Aucune anomalie n'a été relevée s'agissant du calendrier de versement des aides, dont bénéficient notamment la radio D4B, Radio Gâtine et Radio Val d'Or.

Dans un contexte de poursuite du développement du DAB+, j'ai obtenu dans le projet de loi de finances pour 2022 une nouvelle augmentation des crédits du FSER, qui atteindront ainsi un niveau historique à 33,1 millions d'euros, soit une hausse de 1,1 million d'euros, c'est-à-dire de 3,5 %, par rapport à 2021.

Je vous signale par ailleurs que les chiffres publiés par le Conseil supérieur de l'audiovisuel (CSA) au mois de juillet, pour le premier semestre de l'année 2021 révèlent que le marché publicitaire national des radios a retrouvé un niveau similaire à celui observé avant la crise, ce qui profite également aux radios locales, lesquelles tirent en moyenne la moitié de leur chiffre d'affaires publicitaire de ces recettes. Les dernières données relatives au marché publicitaire font également apparaître une dynamique positive pour le second semestre.

Dans ce contexte, il ne me paraît pas justifié de reconduire ces dispositifs exceptionnels, conçus pour répondre à la baisse sans précédent des investissements publicitaires. Le maintien des mesures d'adaptation du FSER sera quant à lui étudié en fin d'année, à l'aune du bilan des mesures prises cette année.

Mme le président.
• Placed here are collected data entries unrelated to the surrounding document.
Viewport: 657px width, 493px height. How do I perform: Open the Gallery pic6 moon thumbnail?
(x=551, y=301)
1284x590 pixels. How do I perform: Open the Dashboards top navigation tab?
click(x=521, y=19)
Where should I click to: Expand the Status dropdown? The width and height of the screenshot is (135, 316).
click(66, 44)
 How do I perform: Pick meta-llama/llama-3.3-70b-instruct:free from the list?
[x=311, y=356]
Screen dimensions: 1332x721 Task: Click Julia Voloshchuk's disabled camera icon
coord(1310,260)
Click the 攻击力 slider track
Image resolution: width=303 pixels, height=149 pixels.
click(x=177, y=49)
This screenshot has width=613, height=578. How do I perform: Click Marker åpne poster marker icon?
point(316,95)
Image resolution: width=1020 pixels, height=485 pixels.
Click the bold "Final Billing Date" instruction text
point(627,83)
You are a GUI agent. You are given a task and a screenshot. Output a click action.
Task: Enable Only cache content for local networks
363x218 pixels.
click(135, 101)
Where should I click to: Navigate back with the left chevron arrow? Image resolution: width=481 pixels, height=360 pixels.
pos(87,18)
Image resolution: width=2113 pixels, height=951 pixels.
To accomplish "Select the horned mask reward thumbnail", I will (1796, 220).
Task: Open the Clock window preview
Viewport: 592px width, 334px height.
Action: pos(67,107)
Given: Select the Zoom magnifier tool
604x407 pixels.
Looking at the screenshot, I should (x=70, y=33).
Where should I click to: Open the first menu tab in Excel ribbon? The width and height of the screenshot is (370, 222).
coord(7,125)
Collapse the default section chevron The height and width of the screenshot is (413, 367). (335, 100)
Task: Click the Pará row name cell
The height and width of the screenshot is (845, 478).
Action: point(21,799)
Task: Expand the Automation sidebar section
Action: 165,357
La parole est à M. Philippe Mouiller, pour la réplique.

M. Philippe Mouiller. Je vous remercie, madame la ministre, de toutes ces précisions. Nous allons regarder de très près l'organisation du financement dans le cadre du projet de loi de finances pour 2022. Mais il faudrait peut-être se pencher sur les problèmes de trésorerie, notamment en ce qui concerne le versement du FSER, car il s'agit de structures disposant d'une trésorerie très limitée, dans un contexte extrêmement difficile.